(Entries on finding words and elements)
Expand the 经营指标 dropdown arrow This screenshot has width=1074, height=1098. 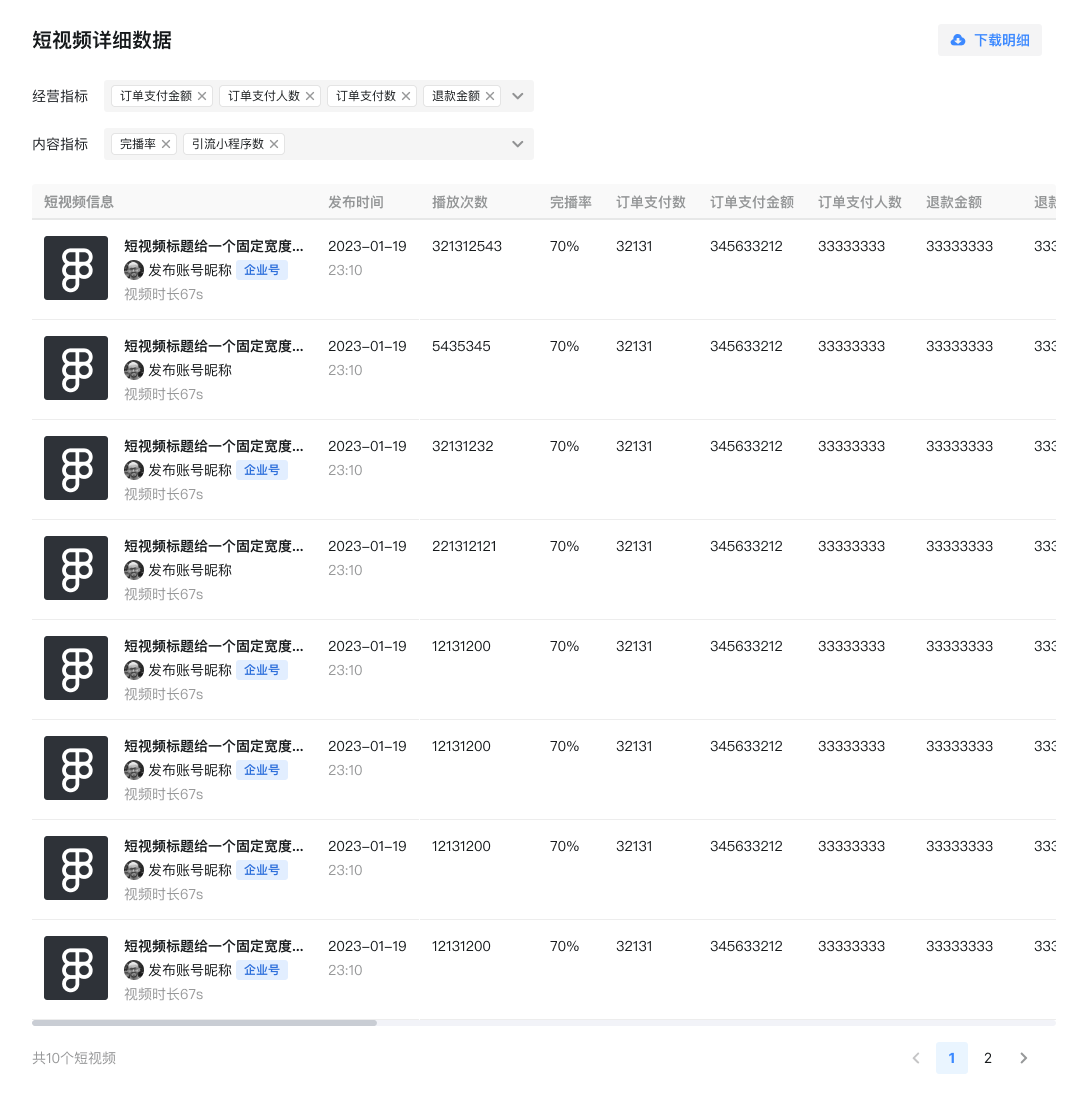517,96
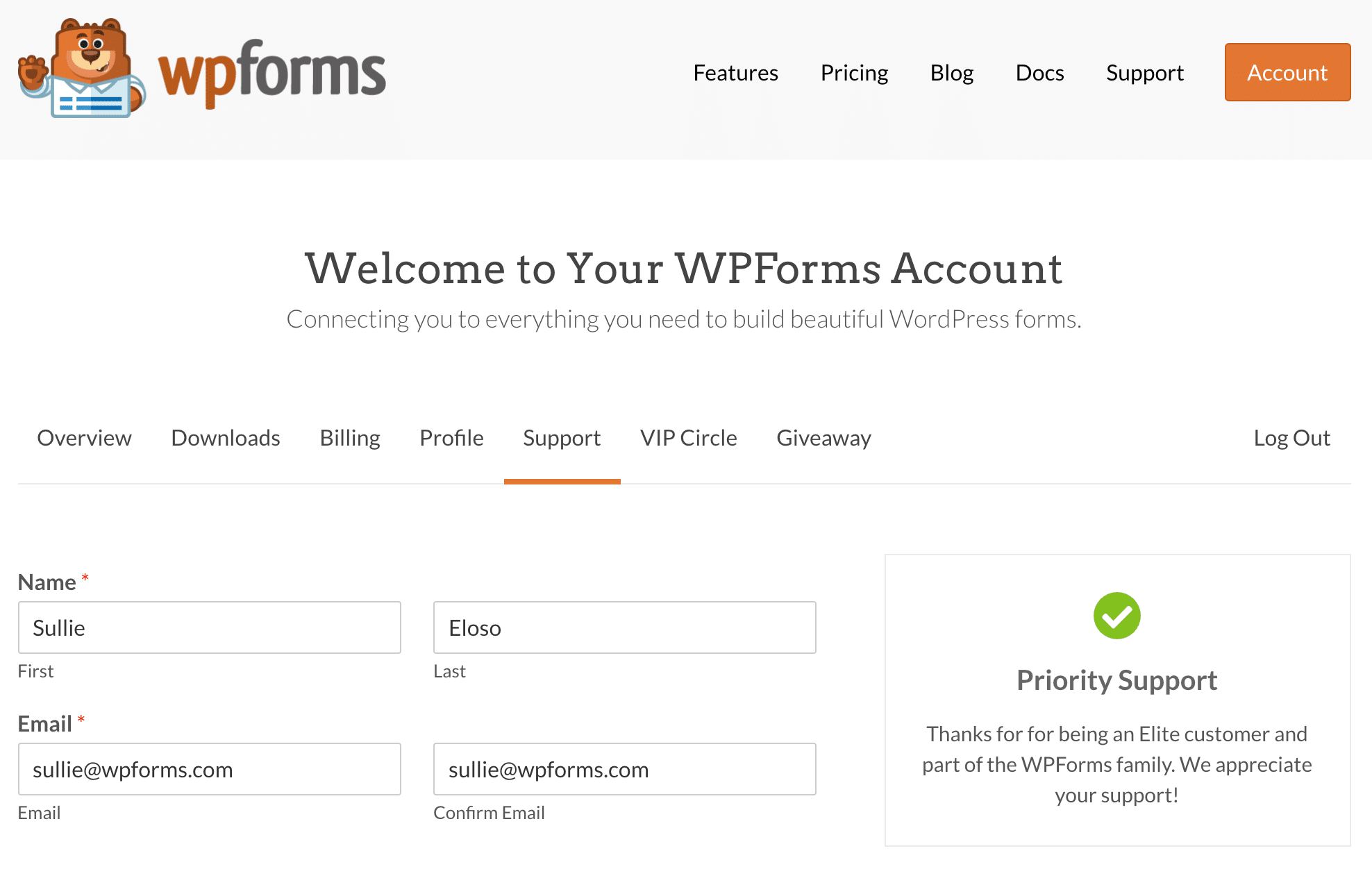Open the Billing account section
This screenshot has height=869, width=1372.
coord(349,436)
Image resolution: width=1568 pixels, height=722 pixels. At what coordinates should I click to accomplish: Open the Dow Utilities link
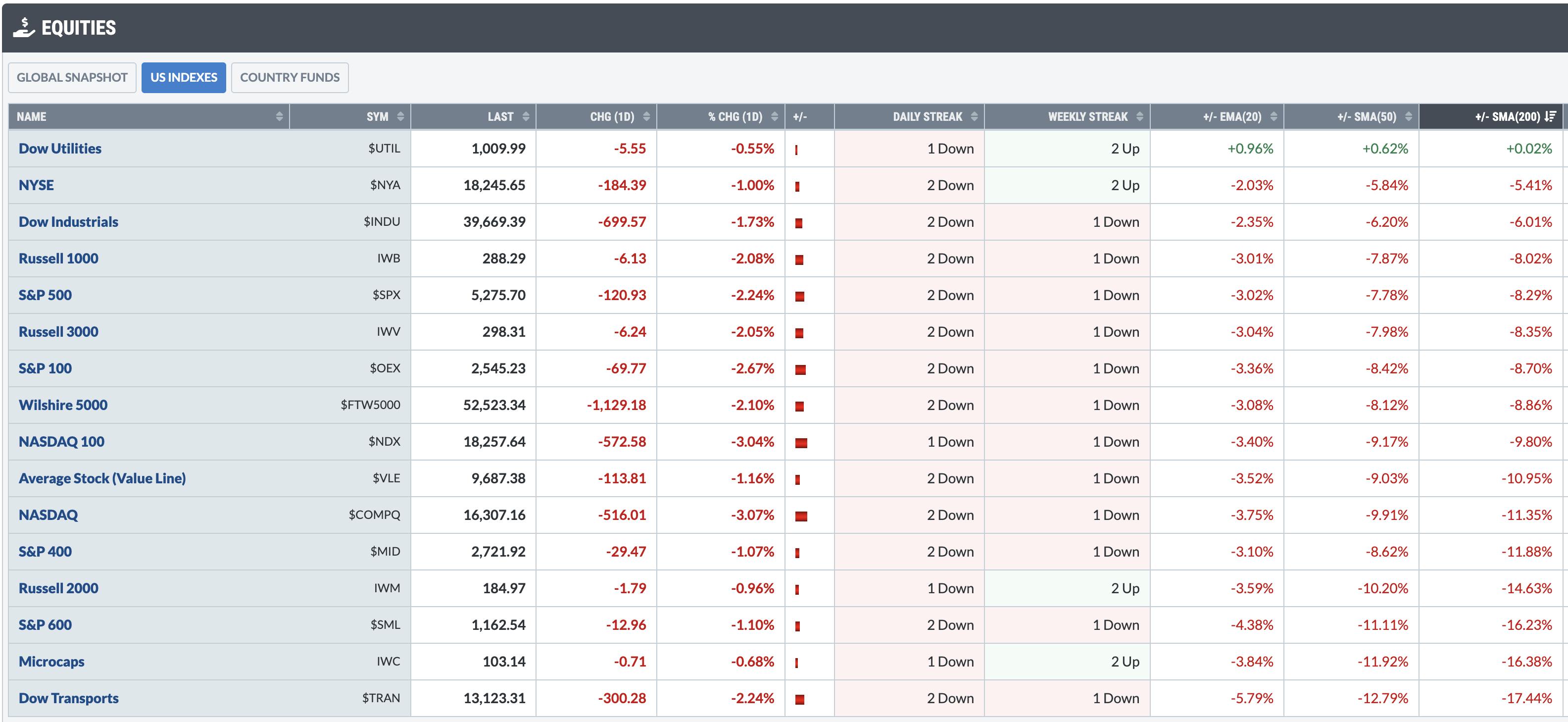tap(60, 149)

### WHAT IS BEING ASKED
Write out everything in the listing from the line containing "Image resolution: width=1568" down to the end of the listing, both ends included. Leave the pictures out of your answer.

### PROBLEM SOLUTION
Image resolution: width=1568 pixels, height=722 pixels. At what coordinates should I click to accomplish: Open the Dow Utilities link
tap(60, 149)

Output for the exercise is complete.